Bang Bang Shrimp Taco Crunchwraps
Golden shrimp coated in a creamy, tangy sauce, wrapped in a crispy taco shell for a crunchy, flavorful bite that'll have you hooked.
Total: 25 minPrep: 15 minCook: 10 min4 servingsDifficulty: Medium⭐ 4.7 (123+ ratings)$
Ingredients
Servings:
- 1 pound large shrimp, peeled and deveined
- 1/2 cup mayonnaise
- 2 tablespoons sriracha sauce
- 1 tablespoon rice vinegar
- 1 teaspoon sugar
- 1/2 teaspoon garlic powder
- 1/2 teaspoon paprika
- 1/4 teaspoon salt
- 1/4 teaspoon black pepper
- 1/2 cup crushed tortilla chips
- 8 small taco shells
- 1 cup shredded lettuce
- 1/2 cup diced tomatoes
- 1/4 cup diced red onion
Steps
- 1 In a medium bowl, whisk together mayonnaise, sriracha, rice vinegar, sugar, garlic powder, paprika, salt, and pepper.
- 2 Toss shrimp in the sauce to coat evenly. Refrigerate for 10 minutes.
- 3 Preheat oven to 425°F. Toss shrimp in crushed tortilla chips until evenly coated.
- 4 Spread shrimp on a baking sheet and bake for 8-10 minutes until cooked through.
- 5 Warm taco shells according to package instructions.
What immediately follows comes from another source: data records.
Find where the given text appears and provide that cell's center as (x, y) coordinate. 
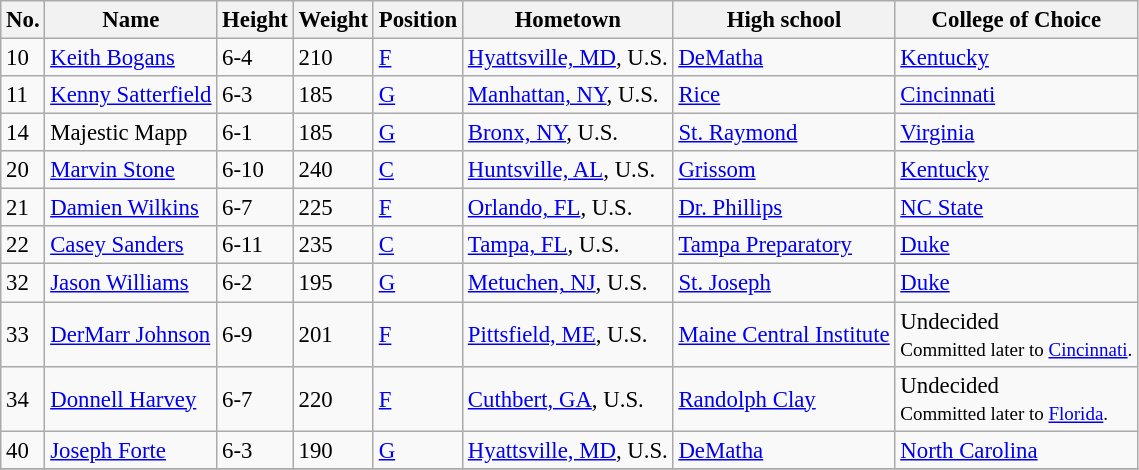
College of Choice (1016, 20)
Bronx, NY, U.S. (568, 133)
St. Raymond (784, 133)
6-10 (255, 170)
6-2 (255, 283)
Tampa, FL, U.S. (568, 245)
10 (23, 58)
210 (333, 58)
22 (23, 245)
Tampa Preparatory (784, 245)
6-9 (255, 334)
North Carolina (1016, 450)
Jason Williams (131, 283)
240 (333, 170)
High school (784, 20)
Name (131, 20)
32 (23, 283)
11 (23, 95)
Kenny Satterfield (131, 95)
UndecidedCommitted later to Florida. (1016, 398)
220 (333, 398)
Grissom (784, 170)
Hometown (568, 20)
Randolph Clay (784, 398)
DerMarr Johnson (131, 334)
Rice (784, 95)
UndecidedCommitted later to Cincinnati. (1016, 334)
201 (333, 334)
6-11 (255, 245)
Position (418, 20)
NC State (1016, 208)
Cuthbert, GA, U.S. (568, 398)
Maine Central Institute (784, 334)
225 (333, 208)
Height (255, 20)
Orlando, FL, U.S. (568, 208)
33 (23, 334)
20 (23, 170)
Damien Wilkins (131, 208)
Weight (333, 20)
195 (333, 283)
6-4 (255, 58)
235 (333, 245)
Cincinnati (1016, 95)
No. (23, 20)
Keith Bogans (131, 58)
40 (23, 450)
Metuchen, NJ, U.S. (568, 283)
Majestic Mapp (131, 133)
St. Joseph (784, 283)
Virginia (1016, 133)
14 (23, 133)
Joseph Forte (131, 450)
21 (23, 208)
190 (333, 450)
Donnell Harvey (131, 398)
34 (23, 398)
6-1 (255, 133)
Dr. Phillips (784, 208)
Huntsville, AL, U.S. (568, 170)
Casey Sanders (131, 245)
Pittsfield, ME, U.S. (568, 334)
Marvin Stone (131, 170)
Manhattan, NY, U.S. (568, 95)
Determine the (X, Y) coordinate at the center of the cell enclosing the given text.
- 6 Fill each taco shell with shrimp, shredded lettuce, diced tomatoes, and red onion.
- 7 Serve immediately with extra sauce on the side if desired.
Equipment
- Baking sheet
- Oven
- Mixing bowls
Variations
Substitutions
Pairings
- Perfect with a zesty lime margarita.
- Great alongside a simple black bean salad.
Nutrition
Calories:
420 kcal
Fat:
20g fat
Carbs:
35g carbohydrates
Protein:
20g protein
Fiber:
3g fiber
Sugar:
6g sugar
Sodium:
800mg sodium
Tips
Storage
Store leftovers in an airtight container in the fridge for up to 2 days. Reheat in the oven to maintain crispiness.
Freezing: These do not freeze well due to the texture of the taco shells and shrimp.
Serving Suggestions
- Serve with a side of tangy coleslaw or a refreshing cucumber salad.
- Pair with a cold cerveza or a limeade for a complete meal experience.